2008年前後って女装関連のSNSとかチャットが結構栄えていて、桜花ちゃんが建てた小さいSNSの”TG-Group”とか、あちこちで女装の知り合いが増えていくのにわたしは夢中になっていました。
東京プライドのイベントの告知を見たばかりのある夜、チャットルームでお話した人はニューハーフの音楽家のM姉さん。Skypeでときどきおしゃべりしていました。
東京プライドフェスティバルってイベントがあるんですって。知ってました?と世間話を振ったわたしに返ってきたのは、思いがけない激しい感情でした。
「東京プライド?まだあったんだ。LGBTなんてふざけんじゃないわよ、という感じかな。

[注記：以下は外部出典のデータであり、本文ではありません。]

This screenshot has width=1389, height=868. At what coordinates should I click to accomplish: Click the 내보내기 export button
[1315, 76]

」
いきなりdisられています。何事でしょう。
彼女いわく、東京の過去のパレードの歴史はゲイの都合だけで動いてきていて、かろうじてビアン(レズビアン)も同乗しているけれど、バイセクシャルやトランスジェンダーなんて全然考慮した内容になっていない。ゲイパレードと呼ぶならまだ許せるけれど、LGBT全部ありとうたっておいて、私達トランスジェンダーは添え物扱いだよ。こんな偽善に加担するなんて冗談じゃないわ、昔東京プライドの事務所に怒鳴り込んだことだってあるんだよ。とか。
ほかにも、東京プライドのイベントの名物のブラスバンドイベントの関係者にも音楽人として許せないことがあるとか。これはちょっと門外漢のわたしには事情がわかりかねますが。

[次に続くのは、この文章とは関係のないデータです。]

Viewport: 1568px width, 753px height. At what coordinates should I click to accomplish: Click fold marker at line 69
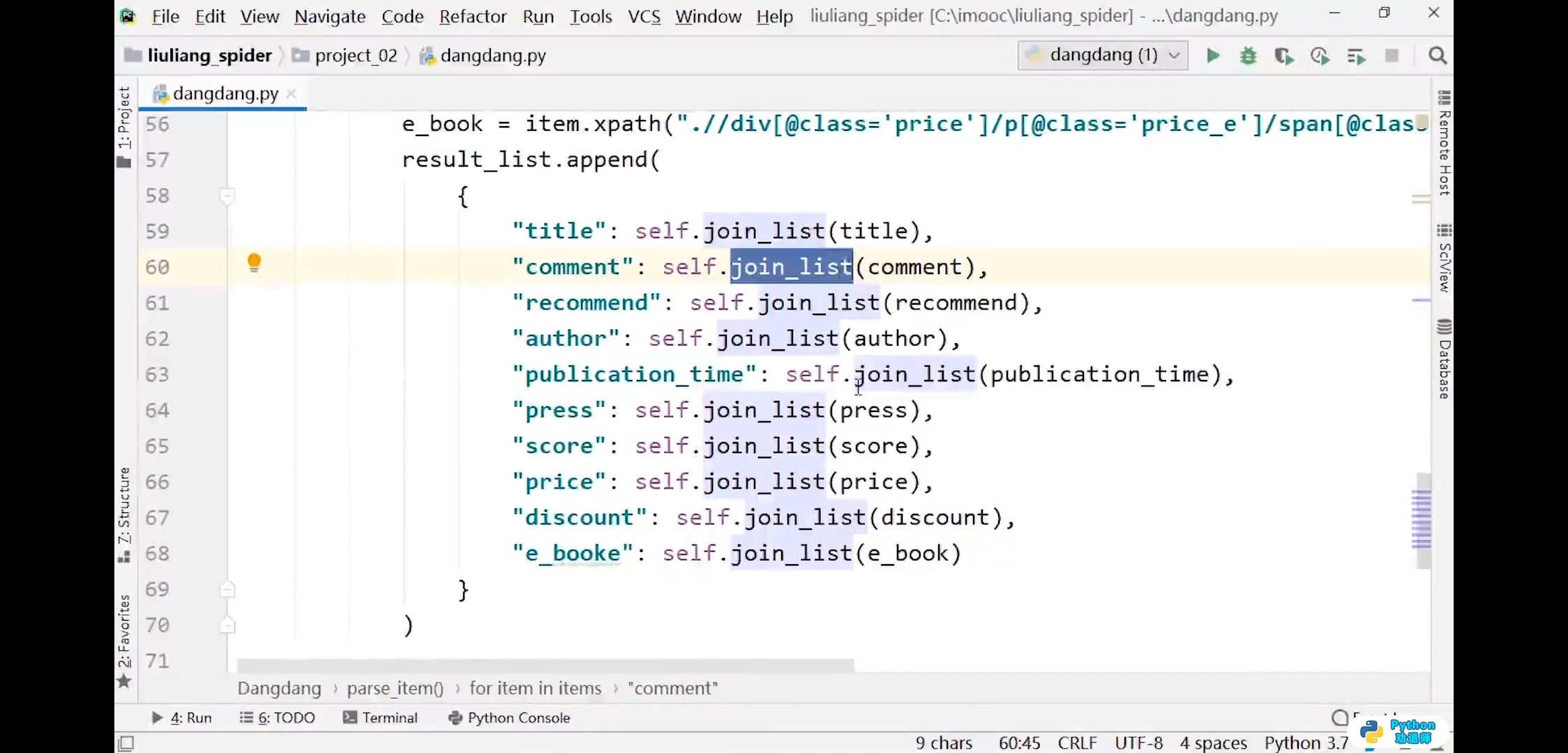point(227,590)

どうしましょう。プライドパレード、憎まれています。こんなにウケが悪いとは思いませんでした。
(その後、主催する立場になってみると、パレードを推進する最大の障害は反ゲイでもネオナチでも石原都知事でもなんでもなく、解消されないままになってきた過去の当事者のしがらみ、歴史であることがわかるようになりました。推進エネルギーのうち6割ほどを過去の因縁のケアに費やしたような気がします。)

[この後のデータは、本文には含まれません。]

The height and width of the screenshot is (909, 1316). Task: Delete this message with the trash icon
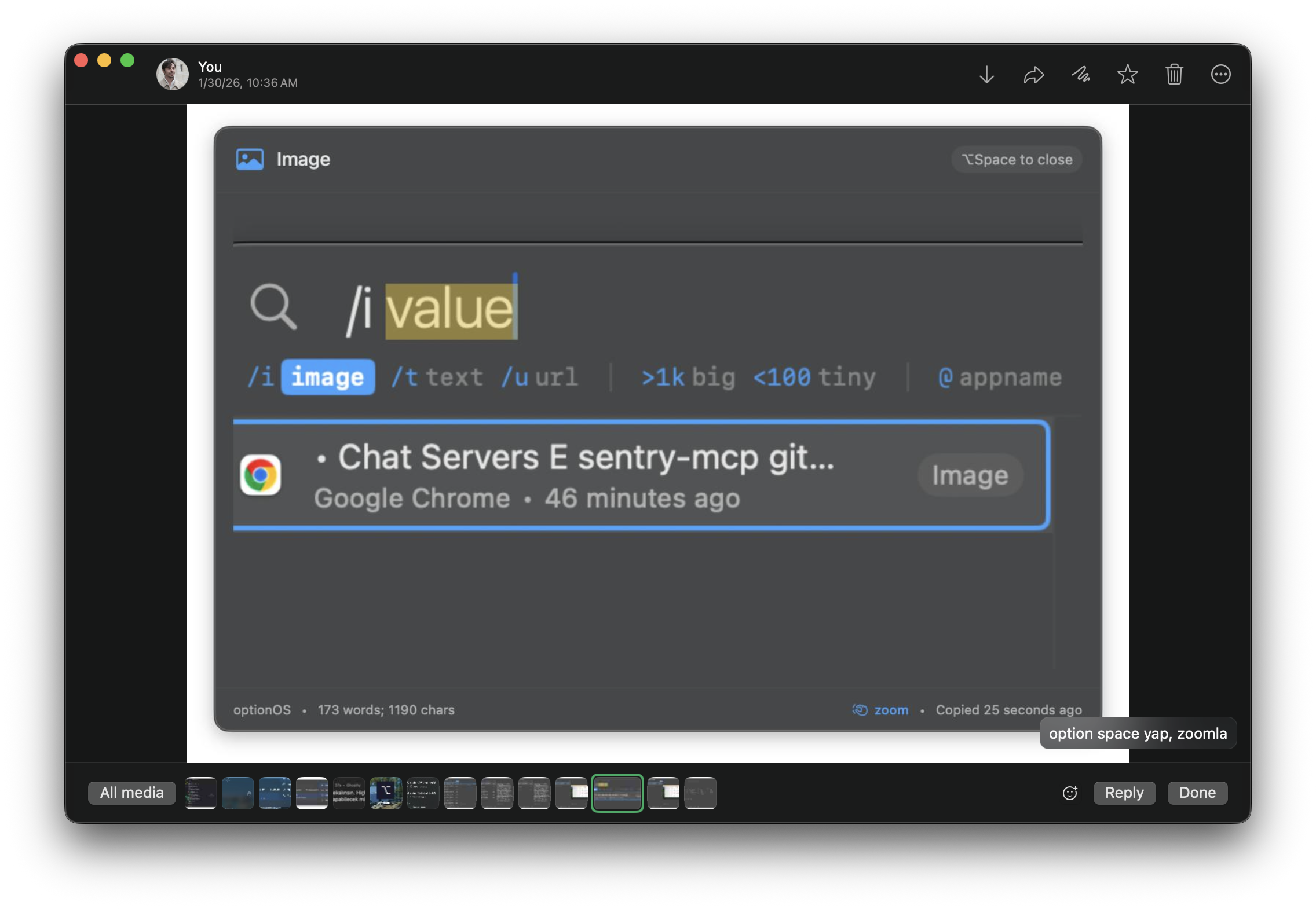tap(1175, 75)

「まあ、行ってよく見てくるといいわ。面白いことがあったら教えてね」
そういってMさんは送り出してくれたのでした。
パレードって虹色に輝くものかと思ったら、いきなり不吉な情報からスタートしてしまいました。
このイベントは何か訳ありのようです。
全然ネット上に事情が載っていない昨年パレードが中止に至った顛末とか、謎がいっぱいあるけれど、何が待つのでしょう。
この出会いがあったために、それからのわたしはパレードの話を聞くときに、表向きの話と現実とのギャップについて注意深く観察するようになったのでした。